Synopsis: When Otto Dietrich was invited in 1933 to become Adolf Hitler’s press chief, he accepted with the simple uncritical conviction that Adolf Hitler was a great man, dedicated to promoting peace and welfare for the German people. At the end of the war, imprisoned and disillusioned, Otto Dietrich sat down to write what he had seen and heard in twelve years of the closest association with Hitler, requesting that it be published after his death. Dietrich’s role placed him in a privileged position. He was hired by Hitler in 1933, was his confidant until 1945, and he worked—and clashed—with Joseph Goebbels. His direct, personal experience of life at the heart of the Reich makes for compelling reading. .
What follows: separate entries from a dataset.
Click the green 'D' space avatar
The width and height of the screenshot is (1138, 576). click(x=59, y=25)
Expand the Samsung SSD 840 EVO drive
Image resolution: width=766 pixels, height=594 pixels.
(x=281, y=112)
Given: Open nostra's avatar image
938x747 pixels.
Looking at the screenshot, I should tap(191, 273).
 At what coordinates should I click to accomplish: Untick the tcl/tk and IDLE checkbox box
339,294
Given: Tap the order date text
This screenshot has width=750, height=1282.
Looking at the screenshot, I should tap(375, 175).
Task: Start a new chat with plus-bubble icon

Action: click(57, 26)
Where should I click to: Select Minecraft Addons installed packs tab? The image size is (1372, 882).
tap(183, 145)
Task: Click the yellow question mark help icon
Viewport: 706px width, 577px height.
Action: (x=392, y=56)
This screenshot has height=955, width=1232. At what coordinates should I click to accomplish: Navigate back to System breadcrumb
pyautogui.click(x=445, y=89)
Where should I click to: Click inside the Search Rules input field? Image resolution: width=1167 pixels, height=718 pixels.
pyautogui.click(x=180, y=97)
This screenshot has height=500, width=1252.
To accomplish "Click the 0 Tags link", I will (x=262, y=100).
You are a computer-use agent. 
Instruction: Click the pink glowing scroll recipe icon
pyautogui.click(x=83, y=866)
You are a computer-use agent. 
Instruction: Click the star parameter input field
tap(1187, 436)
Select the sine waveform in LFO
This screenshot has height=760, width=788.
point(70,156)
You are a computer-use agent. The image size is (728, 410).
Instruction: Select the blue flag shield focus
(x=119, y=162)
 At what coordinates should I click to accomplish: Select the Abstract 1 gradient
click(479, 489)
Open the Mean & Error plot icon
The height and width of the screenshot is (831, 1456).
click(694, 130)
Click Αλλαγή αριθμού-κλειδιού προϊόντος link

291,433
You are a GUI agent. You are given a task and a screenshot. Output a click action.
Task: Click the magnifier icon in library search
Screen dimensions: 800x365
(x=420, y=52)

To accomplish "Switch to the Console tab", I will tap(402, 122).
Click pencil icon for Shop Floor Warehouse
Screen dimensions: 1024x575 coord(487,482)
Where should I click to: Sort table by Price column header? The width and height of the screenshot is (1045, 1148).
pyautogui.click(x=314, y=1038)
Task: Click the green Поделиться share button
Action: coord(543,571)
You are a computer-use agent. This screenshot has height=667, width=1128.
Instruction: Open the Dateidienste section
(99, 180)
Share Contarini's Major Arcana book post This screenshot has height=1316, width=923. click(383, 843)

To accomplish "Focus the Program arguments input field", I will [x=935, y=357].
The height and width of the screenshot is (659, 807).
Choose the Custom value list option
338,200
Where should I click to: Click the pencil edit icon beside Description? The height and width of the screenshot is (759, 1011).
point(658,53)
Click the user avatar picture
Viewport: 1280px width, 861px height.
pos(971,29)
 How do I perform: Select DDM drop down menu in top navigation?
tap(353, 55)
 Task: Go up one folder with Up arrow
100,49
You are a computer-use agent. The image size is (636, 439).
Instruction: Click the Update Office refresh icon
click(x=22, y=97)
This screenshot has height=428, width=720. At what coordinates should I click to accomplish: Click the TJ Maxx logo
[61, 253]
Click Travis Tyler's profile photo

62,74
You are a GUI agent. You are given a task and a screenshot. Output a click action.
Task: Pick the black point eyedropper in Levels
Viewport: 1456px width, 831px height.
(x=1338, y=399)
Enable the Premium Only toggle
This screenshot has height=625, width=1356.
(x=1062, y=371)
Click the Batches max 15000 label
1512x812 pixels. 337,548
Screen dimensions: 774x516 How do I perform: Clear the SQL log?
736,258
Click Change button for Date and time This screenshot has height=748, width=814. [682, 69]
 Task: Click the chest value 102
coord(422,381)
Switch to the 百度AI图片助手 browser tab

armour company. In his late forties, he is now a chiropractor. In almost mesmerising detail, Wasdin describes what it is to train to be a member of Seal Team Six (and a specialist sniper to boot) and then to fight, kill and be wounded while putting that training into practice and operating alongside the CIA. To the dismay of the Pentagon, the Obama administration has released so much detail about the bin Laden operation that it feels that there is little more to know. Born to a girl of 16, Wasdin was brought up in the school of hard knocks. Brutally beaten by his stepfather and starved of affection, he developed a mental and physical toughness and a single-minded determination to prevail that made him ideal raw material for the Seals. His account of how he qualified as a Seal (based on the premise of “train the best, discard the rest”), culminating in the notori-

ous “Hell Week”, is skilfully interspersed with episodes of Seal lore, history and philosophy. Seals, Wasdin explains, are “forever the optimists, even when we’re outnumbered and outgunned, we still tend to think we have a chance to make it out alive – and be home in time for dinner”. They strive to “steer the rudders of their own destinies” and believe “it’s better to burn out than fade away – and with our last breaths we’ll take as many of the enemy with us as possible”. But it is Wasdin’s account of events in Somalia that primarily marks this book out as an important addition to any military library. Along with comrades identified only as Casanova, Little Big Man and Sourpuss, Wasdin – codenamed Sierra Three – was one of four Seal Team Six members who fought in Mogadishu. With his .300 Winchester Magnum rifle, Wasdin hits a militiaman aiming an RPG at an American helicopter just beneath his nose, killing him instantly. A homing beacon placed

by the CIA inside an ivory-handled cane identifies a Somali warlord who is shot in the leg and captured. In an act of surprising tenderness, Wasdin and Casanova jeopardise their cover to storm a house so that a Somali boy, suffering from gangrene resulting from terrible leg injuries caused by a landmine, can be treated. Wasdin’s sense of almost supernatural immortality – he was the only one out of 100 in training to pass all tests – is finally punctured when he fires at “a booger-eater” (his chosen term of disdain) who raises an AK-47 and misses. He is shot in the right shin, shattering his lower leg. Seal Team Six is not for the faint-hearted or the politically correct. But it is a compelling portrayal of a remarkable breed of men capable of things that few of us can imagine – and most would prefer not to think about.